Что там в зале? Лёд тронулся.

— А насчёт многостаночника и спорить не о чем. — продолжил я. — До нас классиками сказано:

«Землю попашет, попишет стихи».

И ещё:

«Кто знает только химию — тот и её знает плохо».

Приняли меня тайным голосованием — при двух воздержавшихся и одном (точнее — одной) «против».

Савельич торжественно пожал руку, а кобра по имени Просто Мария этак интимно протянула: вы не подумайте что, у нас так положено, тут все свои, и тоже прошли через, вы обиду не держите и если что, великодушно простите.

Но я-то заметил её неформальное рвение:

— Бонд простит. А за Пушкина ответишь.

Слово своё я сдержу, но через два года. А сейчас надо представиться начальству.

На массивных дверях красуется монументальная вывеска:

В кабинете, кроме хозяина, — посетитель, примостившийся возле стола. Но в глаза бросился именно стол. Даже не мебель, а настоящее инженерное сооружение. Гигантские, размером со шкаф, тумбы; три компьютера и целых пять телефонов. И непонятный предмет на столе: продолговатая хрустальная шкатулка.

Стены — целая портретная галерея; взгляд зацепила сладкая парочка народных академиков: Лысенко и Фоменко.

Вольдемар Модестович соответствовал огромному креслу, в котором восседал: грузная фигура с большой круглой головой, увенчанной лысиной. В первые годы советской власти похоже изображали буржуинов-кровопивцев и кулаков-мироедов.

Бывает так: встретишь человека — и как искра между вами. А сейчас наоборот: трескучий лёд, отталкивание.

Столоначальник, вперив в меня руководящий взор и не отрывая зада от кресла, протянул руку — ладонью вниз. При таком рукопожатии его кисть окажется сверху — и тем самым я признал бы свой более низкий статус. А вот фиг тебе — пятерню я протянул нормально, ребром ладони вниз.

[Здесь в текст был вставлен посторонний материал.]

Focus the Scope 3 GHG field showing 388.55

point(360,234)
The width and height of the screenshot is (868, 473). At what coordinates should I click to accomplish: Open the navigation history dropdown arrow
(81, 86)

Однако и Вольдемар оказался не лыком шит: моей руки он словно не заметил, а собственный жест раскрыл как приглашение присесть. Я занял стул по соседству с незнакомцем. Рассмотреть его не успел, потому как Вольдемар сразу начал вещать — внушительно и неспешно. «Надо идти в ногу с прогрессом», «Общность рабочей обстановки» — и так далее, и тому подобное.

Из полудрёмы вывели прозрачные намёки: «Конечно, следует учитывать уровень провинциалов»; «Каким-то образом к нам попадают люди, минуя общепринятые традиции, и надо порешать, как надлежит на это реагировать». Он бухтел и бухтел, изредка скашивая взгляд влево и вниз, под крышку стола.

Интересные бывают лысины. Многим мужчинам, особенно интеллигентным, даже идут, придают обаяния. А бывают плешаки — так бы и треснул. А ещё такая болезнь существует: вербодиарея. Словесный понос, если дословно.

Наконец начальство подустало, и мне удалось вклиниться:

— Феноменально! Вольдемар Модестович, вы не представляете, как я рад попаданию в Академию и личному знакомству с вами. Жаль, не успел записать ваши слова. Но впечатление… Словно вывалили кучу… — тут я сделал едва заметную паузу… — жемчуга на чёрный бархат.